## BEGIN

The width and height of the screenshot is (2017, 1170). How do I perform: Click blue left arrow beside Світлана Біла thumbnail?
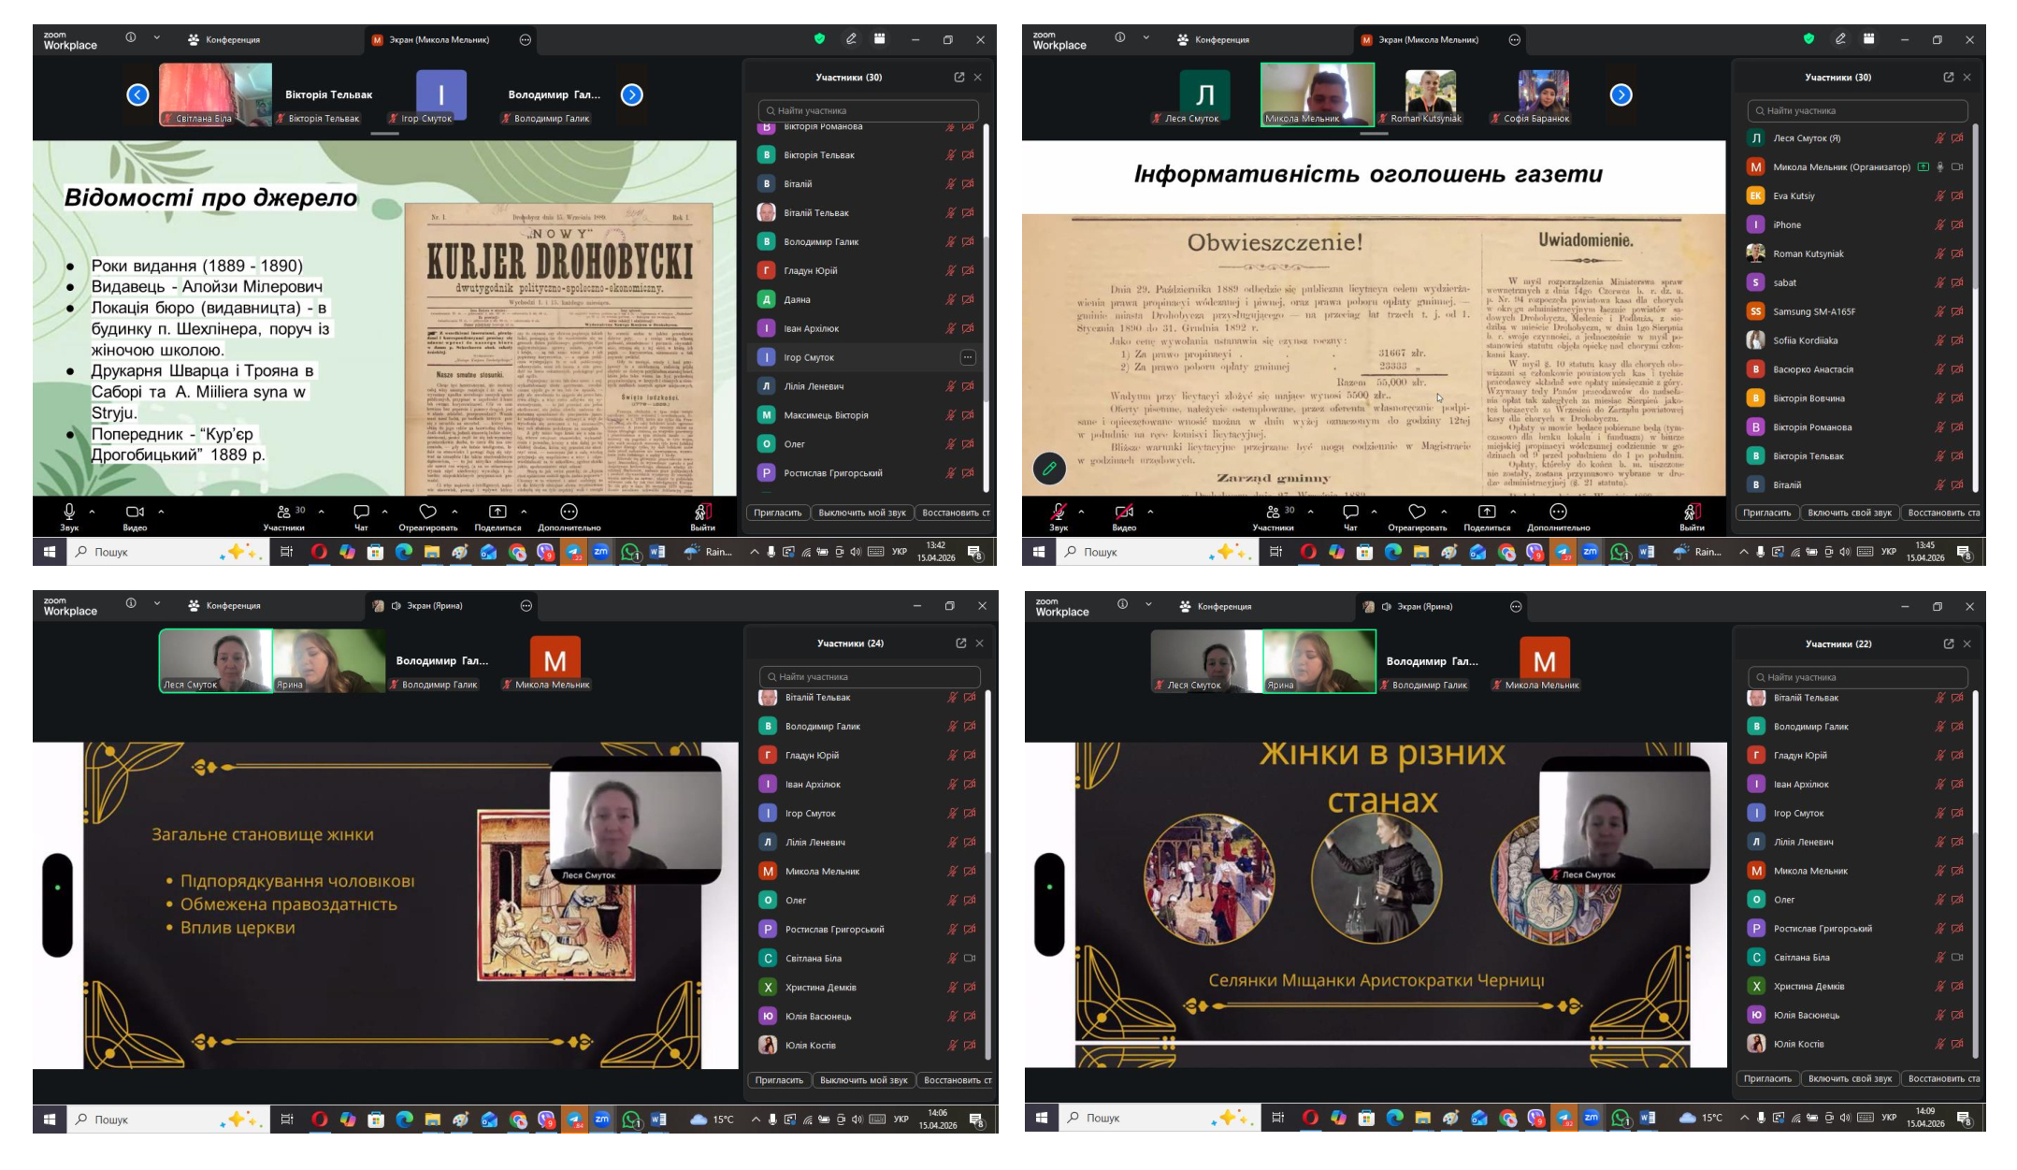[137, 94]
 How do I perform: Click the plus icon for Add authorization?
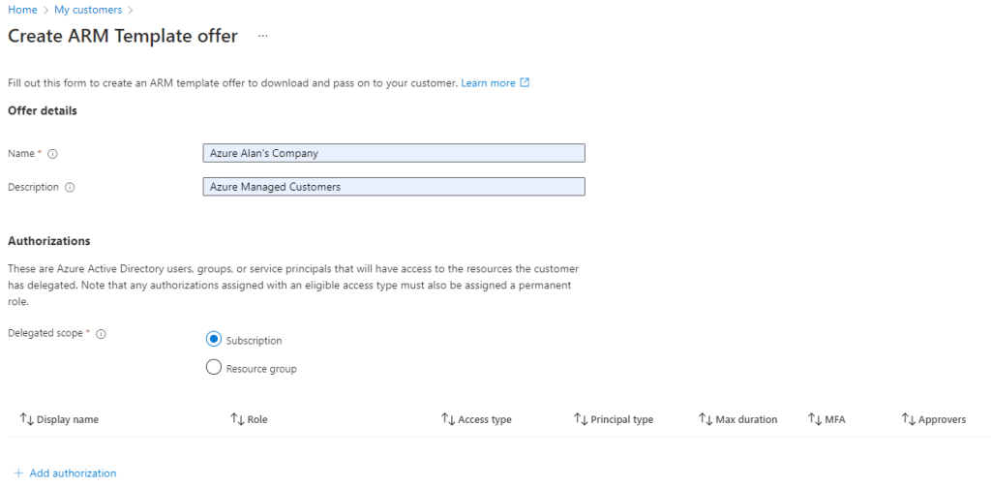point(18,473)
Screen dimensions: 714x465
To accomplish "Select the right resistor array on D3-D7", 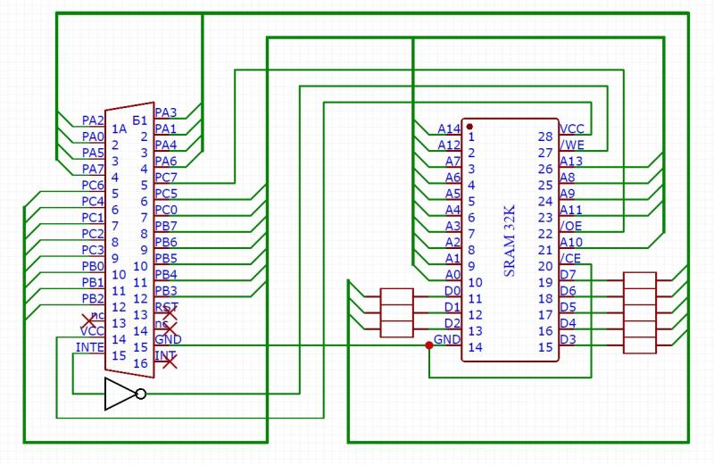I will [640, 314].
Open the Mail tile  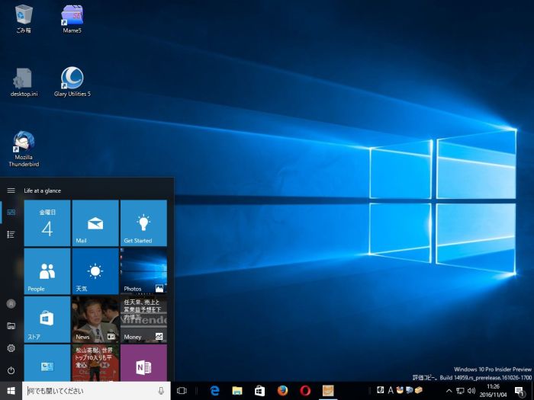pos(95,223)
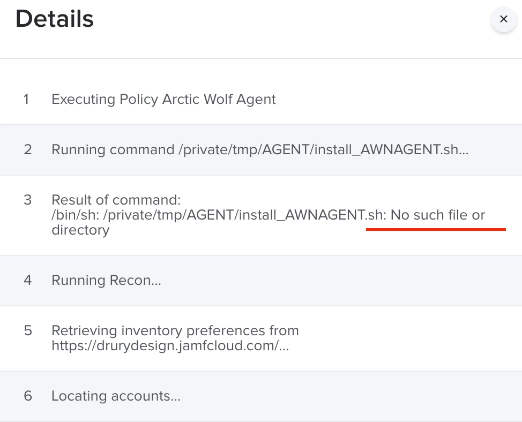
Task: Click the 'No such file or' error text
Action: pos(437,215)
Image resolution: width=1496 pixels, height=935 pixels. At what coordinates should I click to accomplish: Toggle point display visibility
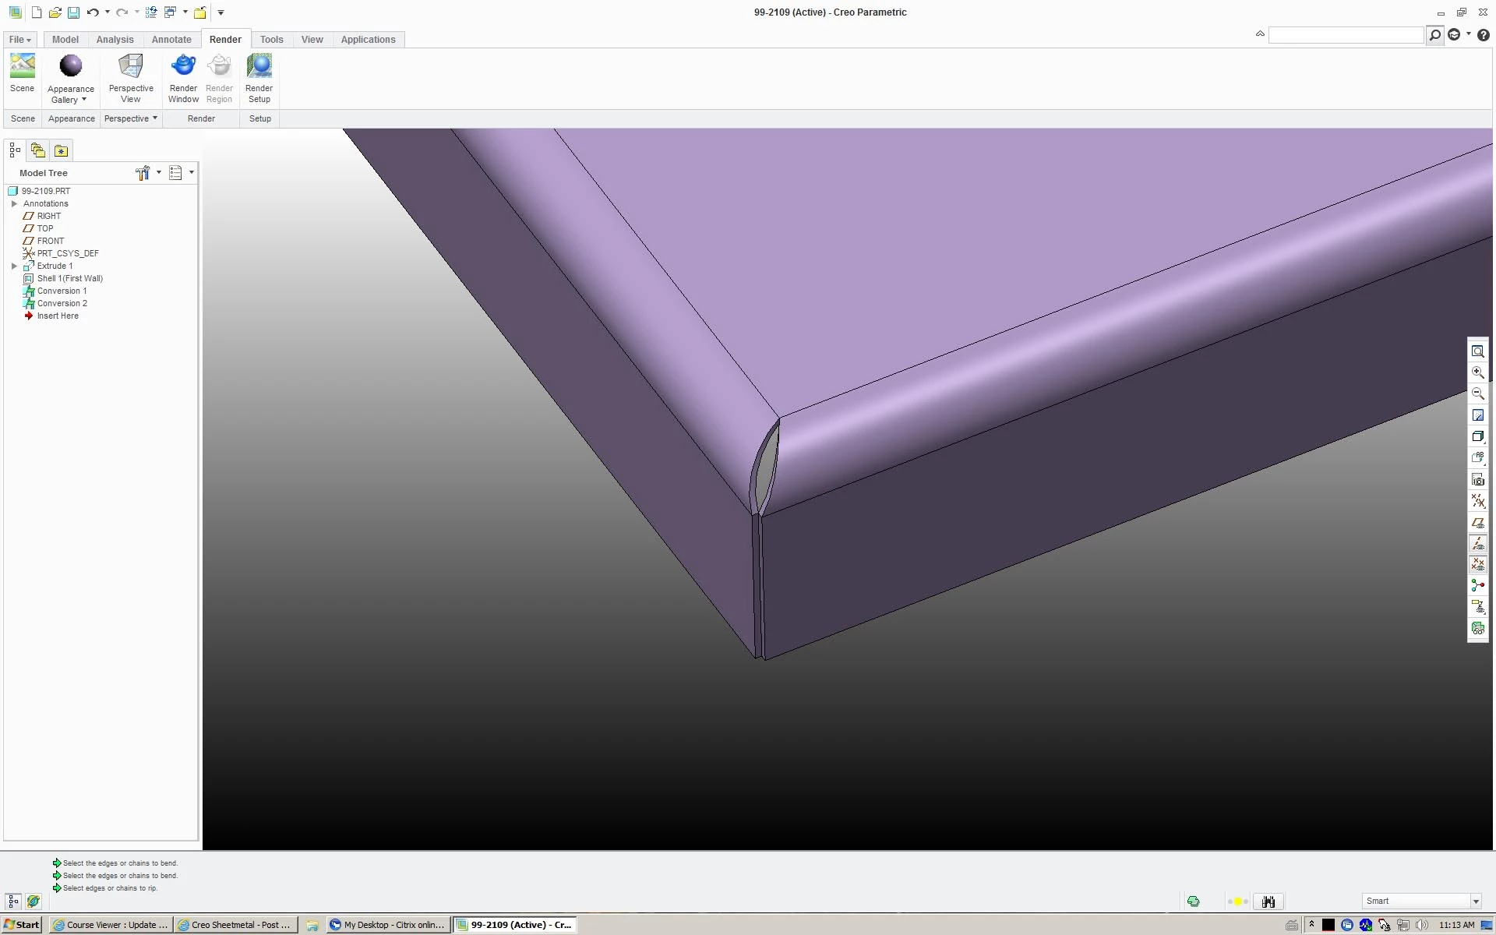tap(1477, 565)
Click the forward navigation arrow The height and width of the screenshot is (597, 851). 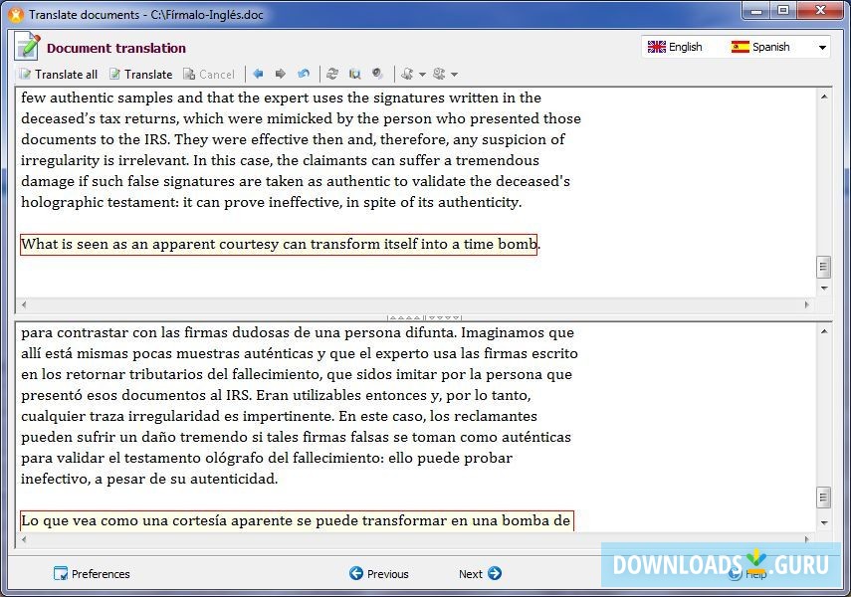[x=281, y=74]
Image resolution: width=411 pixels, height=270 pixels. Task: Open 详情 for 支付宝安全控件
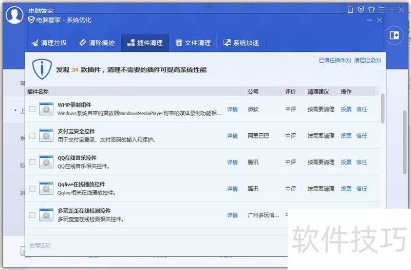coord(232,136)
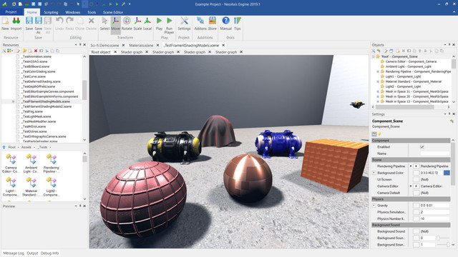This screenshot has width=458, height=257.
Task: Open the Manual help icon
Action: click(226, 24)
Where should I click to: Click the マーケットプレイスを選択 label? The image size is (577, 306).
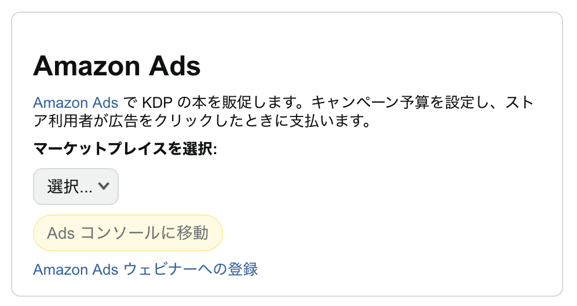[x=125, y=148]
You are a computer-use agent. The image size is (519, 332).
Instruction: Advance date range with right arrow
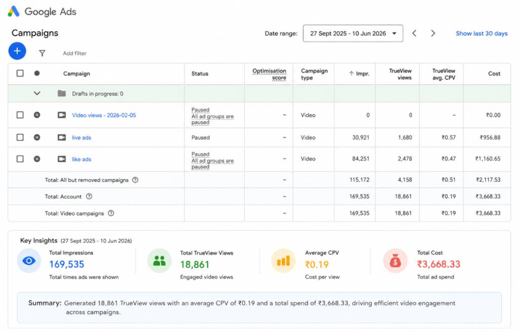[433, 33]
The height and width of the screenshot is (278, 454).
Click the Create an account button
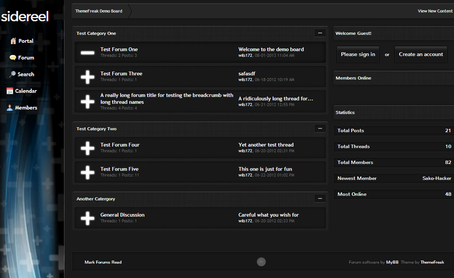pyautogui.click(x=421, y=54)
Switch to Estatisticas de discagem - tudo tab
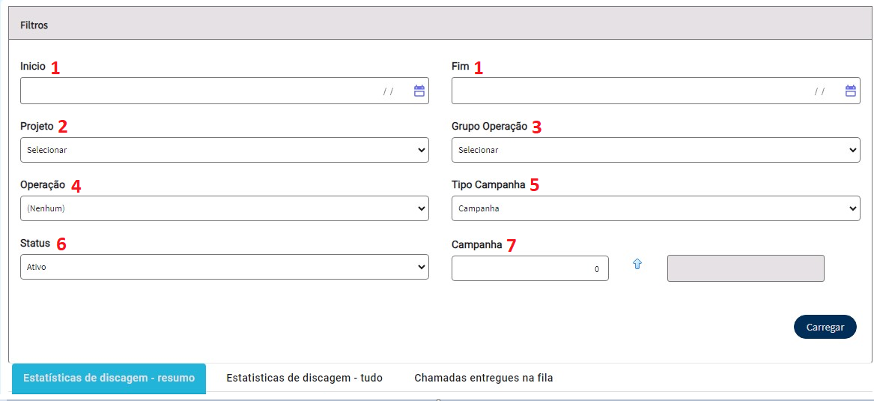The width and height of the screenshot is (874, 401). coord(304,378)
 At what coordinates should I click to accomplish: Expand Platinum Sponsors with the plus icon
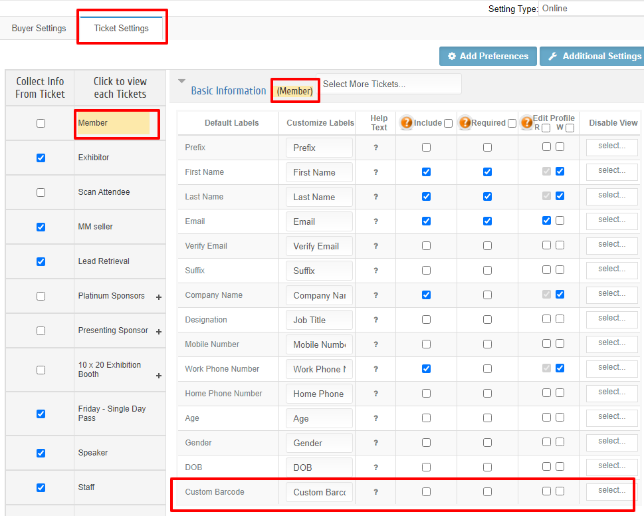pyautogui.click(x=159, y=297)
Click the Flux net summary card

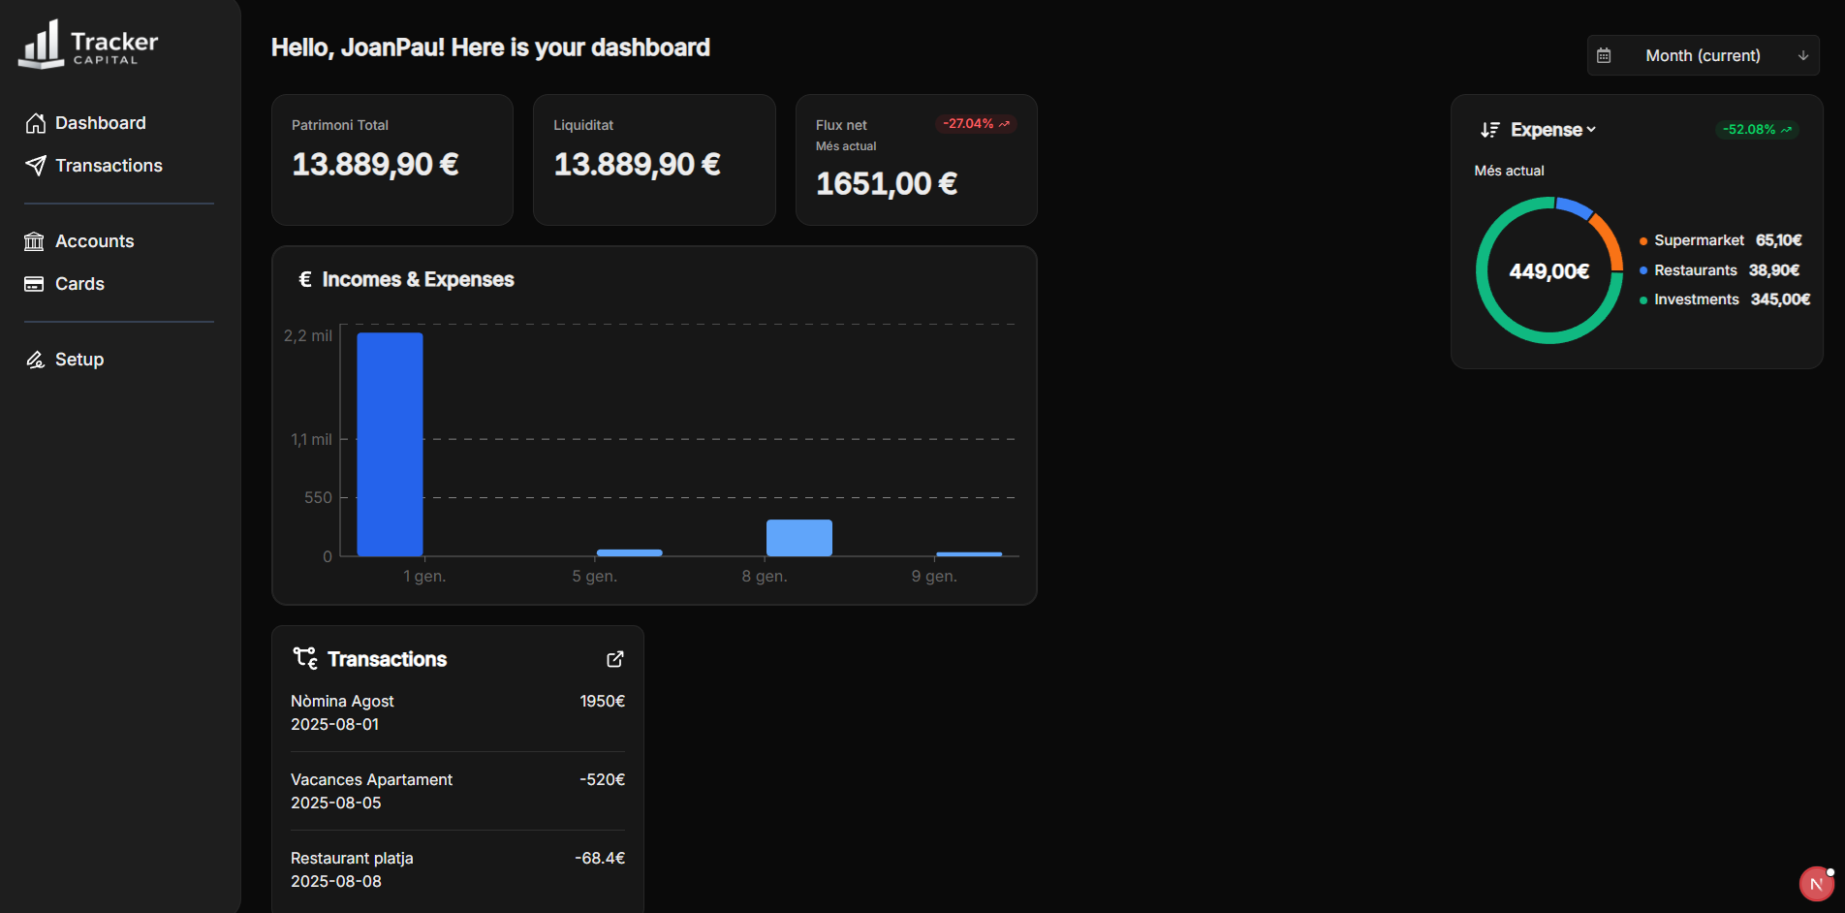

## END

## What the task asks
Extract the rows verbatim, starting at the line that contains "You are a computer-use" and ending at the end of the rows. Leave the pictures out of your answer.

## Solution
You are a computer-use agent. The image size is (519, 332).
Instruction: Advance date range with right arrow
[433, 33]
The height and width of the screenshot is (278, 454).
Click the Create an account button
pyautogui.click(x=421, y=54)
Switch to Estatisticas de discagem - tudo tab
The width and height of the screenshot is (874, 401). coord(304,378)
 At what coordinates should I click to accomplish: Expand Platinum Sponsors with the plus icon
pyautogui.click(x=159, y=297)
Click the Flux net summary card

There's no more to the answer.